* _CHALLENGE A_
Check each statement against the essay on capitalism and communitarianism and answer yes or no, quoting the words of the essay that decide it: (i) The author was 13 years old at the time of the first stock investment. (ii) The Bensinger’s store stretched over three buildings. (iii) The author's interest in the financial markets led to the University of Pennsylvania’s Wharton School.
* _CHALLENGE B_
Count the lines of the records that contain the string "height". Reply with the number only.

* _TEXT SECTION_
Capitalism, Communitarianism, Contradictions and Cosmic Consciousness

Capitalism: A system that incentivizes productivity, transactional relationships, competition, efficiency, and consumption

Communitarianism: A system that values traditions and relationships based on feelings, sometimes at the cost of candor

Contradictions: Life is grayer than we’d like

Cosmic Consciousness: An external reality and inner possibility


A Young Capitalist


In 1954. I made my first investment in stock 1957. I was 13 years old. A man I sat next to on an airplane told me about his company, American Maize. He was working on a way to use a liquid version of corn as an alternative to plastic to coat vegetables for sale in grocery stores. I liked the idea. A year or so earlier I’d read How to Buy Stocks, a book that was distributed for free by Merrill-Lynch, and I used savings from various gifts and a little bit of work to buy the stock.


Engaging in “high finance,” even at the age of 13, came naturally to me.

My family owned a furniture store in Louisville KY.


Source: R.G. Potter Collection

The Sales Furniture Company was always overshadowed by the beautiful Bensinger’s furniture store building next door, and even today, 60+ years after its closing, I still find it necessary to point out that our store stretched over three buildings while Bensinger’s was contained in only one.


Yet another aspect of my competitiveness that one would think I would outgrow!


In any event, I grew up in a small business owning context. In fact, in the six generations my family has lived in the United States, entrepreneurship has been a constant theme. So, it seemed completely natural for me to develop an interest in the financial markets. That interest (and my family’s relatively privileged circumstances) led me to the University of Pennsylvania’s Wharton School, where I had every intention of become a securities analyst and investment advisor.


I did that kind of work over the summers while at school and for a year thereafter.


A Conspiracy of Circumstances


However, Ho Chi Minh, Dr. King, the Kennedy Brothers, and Bob Dylan seemed to gang up on me as the 60s unfolded, and they’ve never let me go.


Ho had the audacity to beat the bejeezus out of the USA, which was murdering thousands of people in a place called Vietnam where it had no business being and upended my life plans.


Source: Nick Ut
Even though that racist assassinated him, Dr. King walked right through that door labeled “Segregation Now! Segregation Tomorrow! Segregation Forever!” and became a model to me of what a real man looks like.
Dr. Martin Luther King, Jr. Memorial
George Wallace Standing in the Schoolhouse Door












Every time I listen to John and Bobby Kennedy speak in my mind’s ear, I moan at the thought of the future America was denied by those “murders most foul.”

* _RECORDS FOR THIS EXERCISE_

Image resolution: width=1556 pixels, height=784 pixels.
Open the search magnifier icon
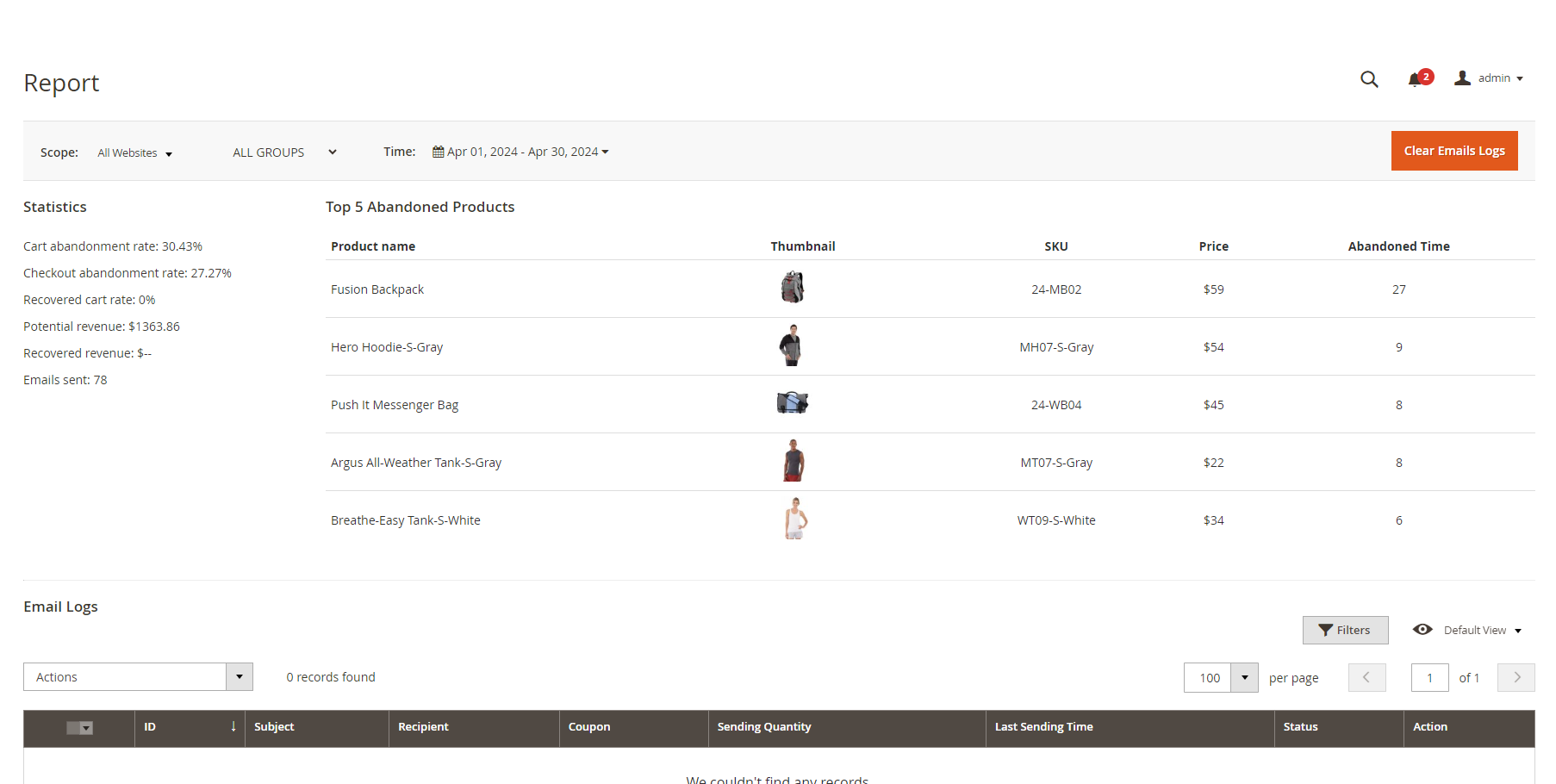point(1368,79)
---
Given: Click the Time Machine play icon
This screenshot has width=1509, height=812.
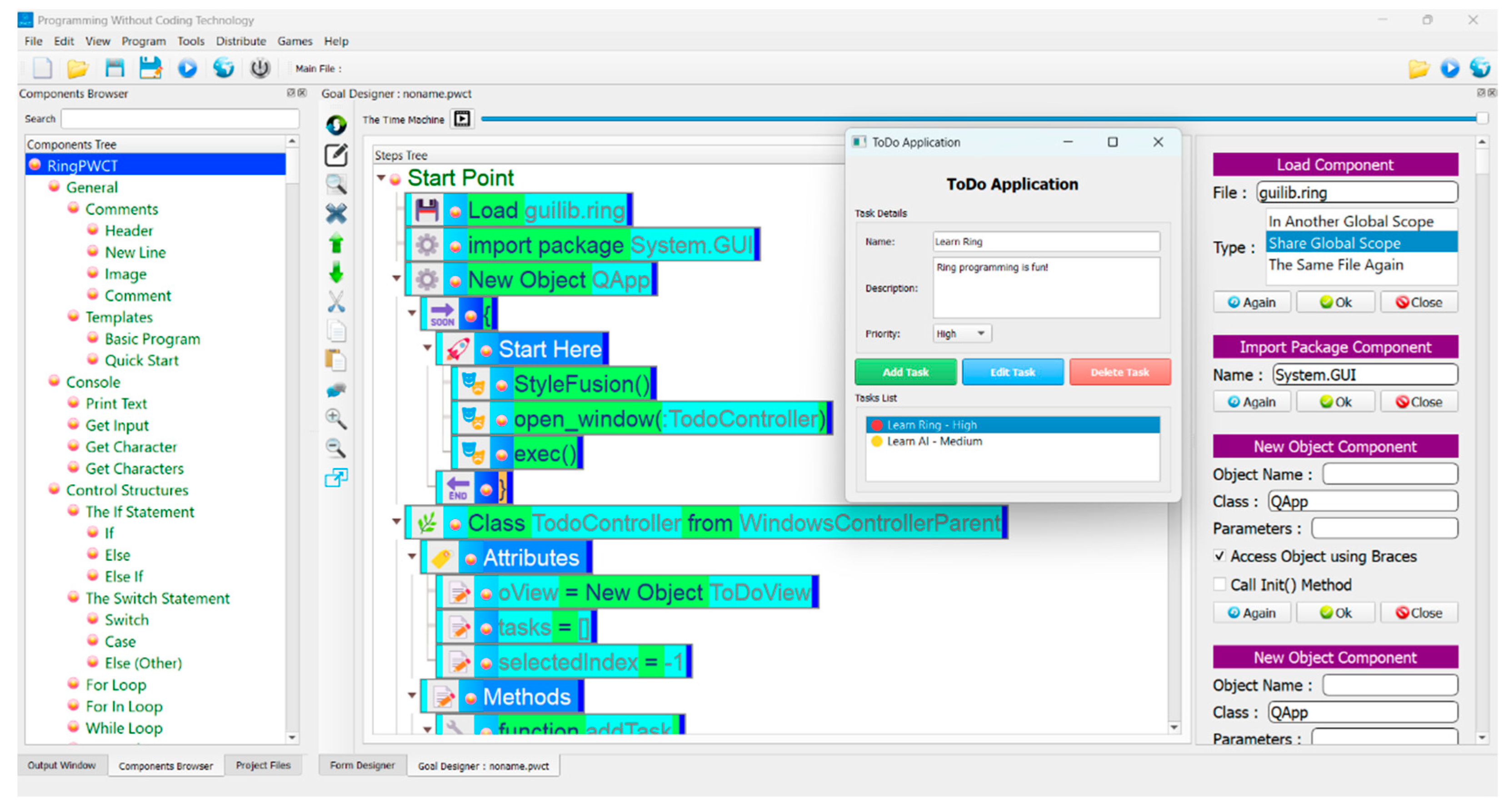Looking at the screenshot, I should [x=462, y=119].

* _FULL OUTPUT A_
(i) Yes: "I was 13 years old."
(ii) No: "our store stretched over three buildings while Bensinger’s was contained in only one."
(iii) Yes: "That interest (and my family’s relatively privileged circumstances) led me to the University of Pennsylvania’s Wharton School"

* _FULL OUTPUT B_
2